▸ **Extract**
** start **
Each webinar will last about 60-75 minutes and is meant to be more of an interactive discussion, so please make sure your camera and microphone are working. Preview each session’s linked content and bring your questions and ideas to share with your colleagues.
Each webinar will be recorded and uploaded to this web page, along with any additional resources. Please browse our current and previous offerings below.
Fall 2020 Recordings and Resources
September 16, 2020
OOI Data Labs Season Opener: “News You Can Use”
Presented by Melissa Hicks, Onondaga Community College; Catherine Halversen, Lawrence Hall of Science, UC-Berkeley; and the OOI Data Labs Project Team
Whether you are teaching face-to-face, remotely or somewhere in between, the Data Labs Project can support your efforts to introduce big data into your undergraduate courses. Join us to find out about newly-developed interactive online data-focused activities that are grounded in learning science – and consider how to effectively incorporate them into your courses. Dynamic Air-Sea Interactions will be used as a case study of a Data Exploration in the classroom.
September 23, 2020
NEW OOI Data Exploration: “Chlorophyll-a in Upwelling and Stratified Temperate Regions”
Presented by Claire Condie, Middlesex County College and Colleen Petrik, Texas A&M University
Additional collaborators: Karen Baker and Rob Ellis, Orange Coast Community College
This new OOI Data Exploration invites students to explore seawater characteristics that are correlated with changes in primary productivity, particularly during the summer in the North Pacific vs. the North Atlantic. The authors will review the activity and discuss preliminary implementation results.
October 7, 2020
NEW OOI Data Exploration: “Factors Affecting Primary Production”
Presented by Jean Anastasia, Suffolk County Community College; Dina Disantis, Montgomery County College; and Matt Iacchei, Hawai’i Pacific University
This new OOI Data Exploration invites students to explore how primary productivity varies throughout the year in the Southern Ocean, and to examine how multiple abiotic factors correlate with primary production. The authors will review the activity, suggest ways to incorporate it into coursework, and discuss preliminary implementation results.
October 22, 2020
NEW OOI Data Exploration: “Plate Tectonics and the Seafloor”
** end **
▸ **Collected data**
** start **
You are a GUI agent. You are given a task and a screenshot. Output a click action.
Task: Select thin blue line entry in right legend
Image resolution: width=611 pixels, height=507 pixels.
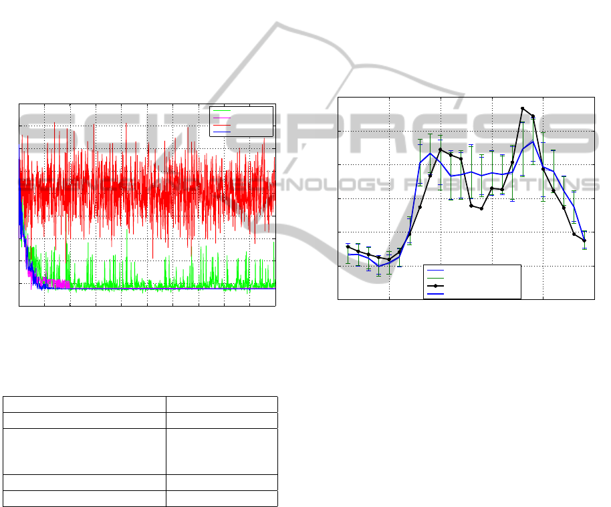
** end **
▸ **What this task involves**
Reproduce verbatim the stretch of the webinar schedule from "Presented by Claire" through "activity and discuss preliminary implementation results.".

▸ **Output below**
Presented by Claire Condie, Middlesex County College and Colleen Petrik, Texas A&M University
Additional collaborators: Karen Baker and Rob Ellis, Orange Coast Community College
This new OOI Data Exploration invites students to explore seawater characteristics that are correlated with changes in primary productivity, particularly during the summer in the North Pacific vs. the North Atlantic. The authors will review the activity and discuss preliminary implementation results.